EXERCISE INSTRUCTIONS - All entries must be transcribed without a single difference.

[Pixel coordinate grounding data]
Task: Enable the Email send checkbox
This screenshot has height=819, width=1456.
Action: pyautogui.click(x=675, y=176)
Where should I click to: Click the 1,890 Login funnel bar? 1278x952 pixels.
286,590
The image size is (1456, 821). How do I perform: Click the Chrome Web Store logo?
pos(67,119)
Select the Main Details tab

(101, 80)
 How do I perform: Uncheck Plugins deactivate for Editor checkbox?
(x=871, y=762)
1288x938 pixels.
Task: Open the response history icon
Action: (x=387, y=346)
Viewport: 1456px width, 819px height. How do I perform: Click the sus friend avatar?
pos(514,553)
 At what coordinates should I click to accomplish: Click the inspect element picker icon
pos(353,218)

SOLUTION TO THIS EXERCISE -
Task: Enable the Email send checkbox
This screenshot has height=819, width=1456.
Action: pyautogui.click(x=675, y=176)
Where should I click to: Click the 1,890 Login funnel bar? 1278x952 pixels.
286,590
The image size is (1456, 821). How do I perform: Click the Chrome Web Store logo?
pos(67,119)
Select the Main Details tab

(101, 80)
 How do I perform: Uncheck Plugins deactivate for Editor checkbox?
(x=871, y=762)
1288x938 pixels.
Task: Open the response history icon
Action: (x=387, y=346)
Viewport: 1456px width, 819px height. How do I perform: Click the sus friend avatar?
pos(514,553)
 At what coordinates should I click to accomplish: Click the inspect element picker icon
pos(353,218)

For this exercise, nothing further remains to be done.